● Requirement:
Reproduce the entries that follow verbatim, down to the final line.

BEGIN Recorded information

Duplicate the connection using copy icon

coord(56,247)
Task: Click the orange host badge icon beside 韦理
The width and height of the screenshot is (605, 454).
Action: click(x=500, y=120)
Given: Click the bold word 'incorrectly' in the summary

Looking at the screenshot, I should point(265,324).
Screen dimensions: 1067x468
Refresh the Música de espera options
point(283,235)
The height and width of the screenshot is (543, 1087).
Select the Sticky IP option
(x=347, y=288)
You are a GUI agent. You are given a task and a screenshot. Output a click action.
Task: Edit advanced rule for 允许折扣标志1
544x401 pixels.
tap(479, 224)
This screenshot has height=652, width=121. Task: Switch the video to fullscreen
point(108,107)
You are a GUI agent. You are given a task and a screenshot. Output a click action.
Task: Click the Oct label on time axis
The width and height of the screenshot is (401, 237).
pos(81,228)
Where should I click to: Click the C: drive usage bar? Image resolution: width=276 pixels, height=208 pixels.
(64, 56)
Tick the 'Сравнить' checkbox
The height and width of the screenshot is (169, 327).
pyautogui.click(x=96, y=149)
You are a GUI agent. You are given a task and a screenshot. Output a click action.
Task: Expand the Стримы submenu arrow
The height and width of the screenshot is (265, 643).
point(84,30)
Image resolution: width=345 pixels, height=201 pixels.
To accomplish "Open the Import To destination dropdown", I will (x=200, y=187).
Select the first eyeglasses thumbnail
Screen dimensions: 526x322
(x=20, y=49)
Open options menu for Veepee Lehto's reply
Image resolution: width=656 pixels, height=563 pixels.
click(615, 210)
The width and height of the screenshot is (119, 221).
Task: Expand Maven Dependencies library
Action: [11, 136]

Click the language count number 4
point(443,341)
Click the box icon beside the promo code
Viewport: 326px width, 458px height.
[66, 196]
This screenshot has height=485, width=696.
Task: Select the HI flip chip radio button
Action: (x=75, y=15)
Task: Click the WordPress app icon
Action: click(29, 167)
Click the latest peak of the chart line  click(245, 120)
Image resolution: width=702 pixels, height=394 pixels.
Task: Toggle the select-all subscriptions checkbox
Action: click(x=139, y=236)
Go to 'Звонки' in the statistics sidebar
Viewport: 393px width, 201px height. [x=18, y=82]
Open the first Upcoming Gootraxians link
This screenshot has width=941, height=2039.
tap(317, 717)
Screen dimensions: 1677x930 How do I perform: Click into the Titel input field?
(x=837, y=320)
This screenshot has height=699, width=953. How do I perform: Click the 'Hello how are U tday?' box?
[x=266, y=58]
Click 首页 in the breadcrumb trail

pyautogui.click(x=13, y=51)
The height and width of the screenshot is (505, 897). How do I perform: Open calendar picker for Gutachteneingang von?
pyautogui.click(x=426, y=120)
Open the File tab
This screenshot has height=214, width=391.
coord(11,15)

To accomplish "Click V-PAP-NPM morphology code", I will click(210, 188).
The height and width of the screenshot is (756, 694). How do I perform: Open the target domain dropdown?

END Recorded information

● Expected output:
Duplicate the connection using copy icon

coord(56,247)
Task: Click the orange host badge icon beside 韦理
The width and height of the screenshot is (605, 454).
Action: click(x=500, y=120)
Given: Click the bold word 'incorrectly' in the summary

Looking at the screenshot, I should point(265,324).
Screen dimensions: 1067x468
Refresh the Música de espera options
point(283,235)
The height and width of the screenshot is (543, 1087).
Select the Sticky IP option
(x=347, y=288)
You are a GUI agent. You are given a task and a screenshot. Output a click action.
Task: Edit advanced rule for 允许折扣标志1
544x401 pixels.
tap(479, 224)
This screenshot has height=652, width=121. Task: Switch the video to fullscreen
point(108,107)
You are a GUI agent. You are given a task and a screenshot. Output a click action.
Task: Click the Oct label on time axis
The width and height of the screenshot is (401, 237).
pos(81,228)
Where should I click to: Click the C: drive usage bar? Image resolution: width=276 pixels, height=208 pixels.
(64, 56)
Tick the 'Сравнить' checkbox
The height and width of the screenshot is (169, 327).
pyautogui.click(x=96, y=149)
You are a GUI agent. You are given a task and a screenshot. Output a click action.
Task: Expand the Стримы submenu arrow
The height and width of the screenshot is (265, 643).
point(84,30)
Image resolution: width=345 pixels, height=201 pixels.
To accomplish "Open the Import To destination dropdown", I will (x=200, y=187).
Select the first eyeglasses thumbnail
Screen dimensions: 526x322
(x=20, y=49)
Open options menu for Veepee Lehto's reply
Image resolution: width=656 pixels, height=563 pixels.
click(615, 210)
The width and height of the screenshot is (119, 221).
Task: Expand Maven Dependencies library
Action: [11, 136]

Click the language count number 4
point(443,341)
Click the box icon beside the promo code
Viewport: 326px width, 458px height.
[66, 196]
This screenshot has height=485, width=696.
Task: Select the HI flip chip radio button
Action: (x=75, y=15)
Task: Click the WordPress app icon
Action: click(29, 167)
Click the latest peak of the chart line  click(245, 120)
Image resolution: width=702 pixels, height=394 pixels.
Task: Toggle the select-all subscriptions checkbox
Action: click(x=139, y=236)
Go to 'Звонки' in the statistics sidebar
Viewport: 393px width, 201px height. [x=18, y=82]
Open the first Upcoming Gootraxians link
This screenshot has width=941, height=2039.
tap(317, 717)
Screen dimensions: 1677x930 How do I perform: Click into the Titel input field?
(x=837, y=320)
This screenshot has height=699, width=953. How do I perform: Click the 'Hello how are U tday?' box?
[x=266, y=58]
Click 首页 in the breadcrumb trail

pyautogui.click(x=13, y=51)
The height and width of the screenshot is (505, 897). How do I perform: Open calendar picker for Gutachteneingang von?
pyautogui.click(x=426, y=120)
Open the File tab
This screenshot has height=214, width=391.
coord(11,15)

To accomplish "Click V-PAP-NPM morphology code", I will click(210, 188).
The height and width of the screenshot is (756, 694). How do I perform: Open the target domain dropdown?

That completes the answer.